* [Reading passage]
Kubernetes

• Kubernetes components and terms
  • Kubernetes workloads
• Structure of a Kubernetes cluster
  • Control Plane
  • Data Plane - contains worker node(s) which contain pods
• Objects in Kubernetes
  • More ergonomic environment
    • autocomplete for kubectl (bash)
    • kubectl convert plugin
  • Namespaces
  • Labels
  • Finalizers
• Kubernetes related projects
  • Cloud Native Computing Foundation landscape
  • Helm installs charts (packages) into Kubernetes, creating a new release for each installation. To find new charts, you can search Helm chart repositories.
  • kind - for testing local Kubernetes clusters using Docker container 'nodes'.
  • Kubernetes dashboard
  • minikube local Kubernetes for learning and development
  • chainguard
  • checkov
  • jaeger flexible distributed tracing platform
  • linkerd
• Security
  • some checks to keep in mind
  • Service Mesh

Kubernetes components and terms

• CRD - Custom Resource Definition
• CRI - Container Runtime Interface (containerd, cri-o, dockershim)
• CNI - Container Network Interface (AWS, Google and other provider implementations; calico, flannel, cilium)
• CSI - Container Storage Interface has different drivers that allow seamless certificate and secret insertion.
• HPA - Horizontal Pod Autoscaler (activate in a deployment)
• Policies - OPA Gatekeeper, Kubewarden
• kubelet - agent running on each worker node
• manifest files - describe the desired state in terms of Kubernetes API objects.

* [Supplied information]
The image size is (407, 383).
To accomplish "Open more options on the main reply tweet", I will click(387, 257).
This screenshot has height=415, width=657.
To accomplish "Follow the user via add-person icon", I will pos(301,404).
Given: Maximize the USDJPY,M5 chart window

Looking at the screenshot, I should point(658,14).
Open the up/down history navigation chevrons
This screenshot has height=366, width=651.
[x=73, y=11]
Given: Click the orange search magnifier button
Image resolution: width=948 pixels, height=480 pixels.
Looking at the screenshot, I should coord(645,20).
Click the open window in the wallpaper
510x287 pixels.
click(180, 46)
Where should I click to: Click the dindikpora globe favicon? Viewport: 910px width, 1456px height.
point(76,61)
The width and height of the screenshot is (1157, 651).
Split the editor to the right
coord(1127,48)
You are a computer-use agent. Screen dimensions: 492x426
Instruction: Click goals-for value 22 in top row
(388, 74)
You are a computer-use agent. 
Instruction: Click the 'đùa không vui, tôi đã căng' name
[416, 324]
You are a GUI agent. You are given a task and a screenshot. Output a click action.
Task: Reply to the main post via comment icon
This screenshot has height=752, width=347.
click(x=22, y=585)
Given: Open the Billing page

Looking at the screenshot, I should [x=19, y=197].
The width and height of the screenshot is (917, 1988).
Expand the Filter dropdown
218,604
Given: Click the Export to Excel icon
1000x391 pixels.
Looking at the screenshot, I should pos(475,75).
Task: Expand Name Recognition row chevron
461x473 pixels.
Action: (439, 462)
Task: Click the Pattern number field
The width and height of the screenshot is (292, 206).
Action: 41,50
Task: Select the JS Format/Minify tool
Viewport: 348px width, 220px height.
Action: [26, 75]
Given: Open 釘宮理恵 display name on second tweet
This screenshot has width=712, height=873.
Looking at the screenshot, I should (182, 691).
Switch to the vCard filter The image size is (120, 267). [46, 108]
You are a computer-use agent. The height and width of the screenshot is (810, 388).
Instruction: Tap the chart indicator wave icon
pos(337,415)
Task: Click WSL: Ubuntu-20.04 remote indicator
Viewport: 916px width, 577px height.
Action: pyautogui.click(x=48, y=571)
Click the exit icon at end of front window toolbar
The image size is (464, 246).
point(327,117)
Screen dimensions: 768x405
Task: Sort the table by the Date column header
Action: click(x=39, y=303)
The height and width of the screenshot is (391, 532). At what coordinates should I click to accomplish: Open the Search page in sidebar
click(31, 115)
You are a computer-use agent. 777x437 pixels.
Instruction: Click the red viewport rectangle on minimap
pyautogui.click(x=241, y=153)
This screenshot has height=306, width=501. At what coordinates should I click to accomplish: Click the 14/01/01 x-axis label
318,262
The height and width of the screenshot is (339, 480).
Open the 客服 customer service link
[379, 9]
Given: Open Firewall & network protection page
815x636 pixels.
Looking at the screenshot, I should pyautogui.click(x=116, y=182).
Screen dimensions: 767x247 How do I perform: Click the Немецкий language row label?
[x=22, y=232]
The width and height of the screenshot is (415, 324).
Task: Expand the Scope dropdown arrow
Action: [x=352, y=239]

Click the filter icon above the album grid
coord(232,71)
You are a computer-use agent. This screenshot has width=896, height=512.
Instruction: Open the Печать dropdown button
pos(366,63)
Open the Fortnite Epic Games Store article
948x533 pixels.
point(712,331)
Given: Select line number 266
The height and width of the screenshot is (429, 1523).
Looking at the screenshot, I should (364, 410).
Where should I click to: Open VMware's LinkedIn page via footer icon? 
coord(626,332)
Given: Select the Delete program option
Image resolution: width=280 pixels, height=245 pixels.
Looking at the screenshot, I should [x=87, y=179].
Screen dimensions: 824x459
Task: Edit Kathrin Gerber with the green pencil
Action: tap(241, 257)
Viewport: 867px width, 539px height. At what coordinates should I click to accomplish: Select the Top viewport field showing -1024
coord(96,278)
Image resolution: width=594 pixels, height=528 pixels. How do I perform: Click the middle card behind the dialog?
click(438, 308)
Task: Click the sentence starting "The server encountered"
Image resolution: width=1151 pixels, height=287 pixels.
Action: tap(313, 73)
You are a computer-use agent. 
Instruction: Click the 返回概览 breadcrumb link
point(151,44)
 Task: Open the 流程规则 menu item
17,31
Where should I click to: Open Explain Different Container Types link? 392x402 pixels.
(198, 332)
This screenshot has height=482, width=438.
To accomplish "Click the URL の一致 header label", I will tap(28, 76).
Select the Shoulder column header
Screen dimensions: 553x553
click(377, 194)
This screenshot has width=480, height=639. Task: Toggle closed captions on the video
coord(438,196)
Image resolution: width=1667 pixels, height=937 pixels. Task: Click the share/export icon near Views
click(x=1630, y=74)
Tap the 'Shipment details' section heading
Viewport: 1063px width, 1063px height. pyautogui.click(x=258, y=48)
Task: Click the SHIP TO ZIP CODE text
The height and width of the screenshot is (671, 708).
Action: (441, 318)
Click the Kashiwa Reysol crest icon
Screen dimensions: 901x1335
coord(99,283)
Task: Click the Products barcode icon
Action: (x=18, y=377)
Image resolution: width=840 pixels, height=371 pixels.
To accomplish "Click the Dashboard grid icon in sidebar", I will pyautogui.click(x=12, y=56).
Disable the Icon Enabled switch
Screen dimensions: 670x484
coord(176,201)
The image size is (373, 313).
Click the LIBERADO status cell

* [Stated task 1]
Give every abbreviation defined under the heading "Kubernetes components and terms" in the Kubernetes notes, along with its expansion.
* [Stated task 2]
Pick up the Kubernetes notes after their final line and write the next part.
The entries have nothing to do with the Kubernetes notes.

* [Exercise output 1]
CRD: Custom Resource Definition
CRI: Container Runtime Interface
CNI: Container Network Interface
CSI: Container Storage Interface
HPA: Horizontal Pod Autoscaler

* [Exercise output 2]
• cilium CNI uses eBPF directly, allowing for API aware network policies at layer 7. It also has transparent wireguard traffic encryption.

Kubernetes workloads

• Deployment - declarative changes for Pods and ReplicaSets, no state
• StatefulSet - deployment of pods with state, with guarantees about the ordering and uniqueness of pods.
• DaemonSet - defines pods that provide node-local facilities.
• Job, CronJob - defines a task that runs to completion. NB! 3rd party CRD ecosystem

Structure of a Kubernetes cluster

Control Plane

• Controllers help match the actual state to desired state
• CCM Cloud Controller Manager - for resources outside Kubernetes (load balancer etc) via the cloud API
• CM Controller Manager - builtin controllers like Job -, Deployment Controller
• etcd - higly available key-value store
• scheduler - assigns pods to new nodes based on usages
• api directs calls to other components

Data Plane - contains worker node(s) which contain pods

• kubelet - spawns, probes (monitors) workloads (that contain pods)
• pod - smallest deployable unit that can be managed, a set of containers. Init container, application container, ephemeral (debugging)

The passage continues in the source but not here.